▸ **DATASET RECORDS**:
──────────────────────────────

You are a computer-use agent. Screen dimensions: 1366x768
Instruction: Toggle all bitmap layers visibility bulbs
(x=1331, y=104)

──────────────────────────────

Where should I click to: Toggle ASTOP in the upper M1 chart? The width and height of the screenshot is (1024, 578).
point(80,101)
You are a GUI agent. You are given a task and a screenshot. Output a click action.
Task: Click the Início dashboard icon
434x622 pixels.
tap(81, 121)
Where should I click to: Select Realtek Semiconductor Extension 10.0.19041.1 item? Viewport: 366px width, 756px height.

──────────────────────────────

What belongs in the answer is each line from the listing above that contains "agent".

You are a computer-use agent. Screen dimensions: 1366x768
You are a GUI agent. You are given a task and a screenshot. Output a click action.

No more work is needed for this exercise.